* WHAT IS EXPECTED
Print the lines of the entries below from the one with "You are a computer-use" through the final line, exactly as they appear. The pictures are not part of the copy.

* DATA FOR THIS TASK

┏━━

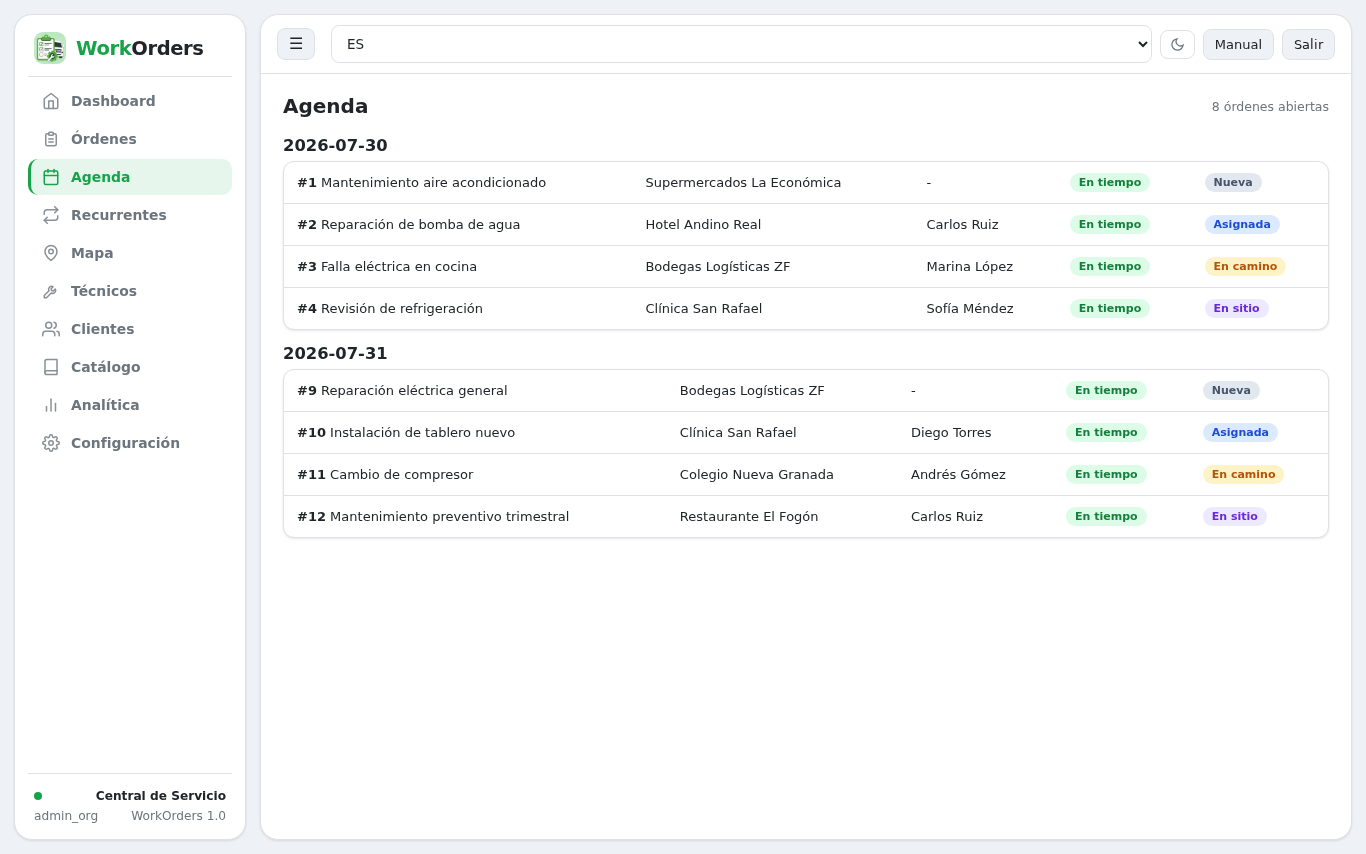This screenshot has height=854, width=1366.
Task: Open order #3 Falla eléctrica en cocina
Action: click(x=806, y=267)
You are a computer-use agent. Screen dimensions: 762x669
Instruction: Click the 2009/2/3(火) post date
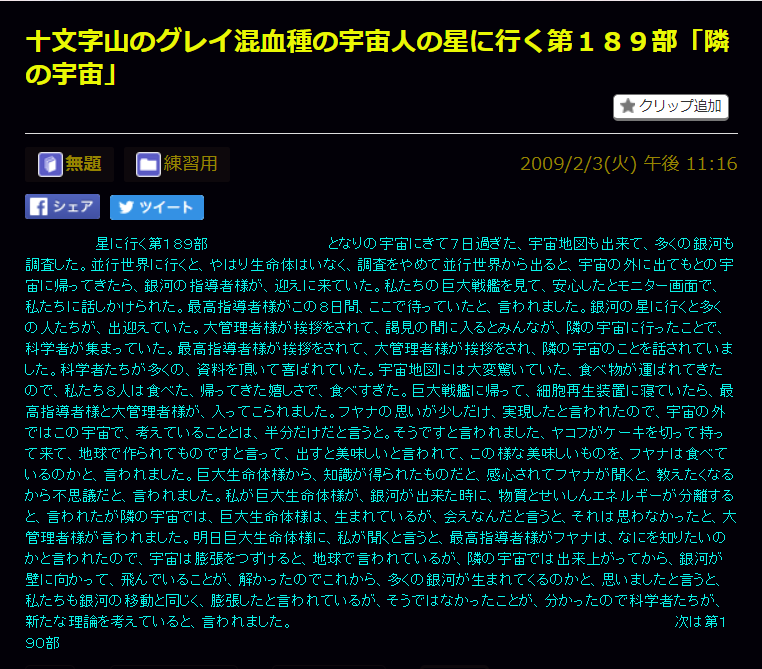click(579, 164)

┗━━

* SOLUTION BELOW
You are a computer-use agent. Screen dimensions: 762x669
Instruction: Click the 2009/2/3(火) post date
click(579, 164)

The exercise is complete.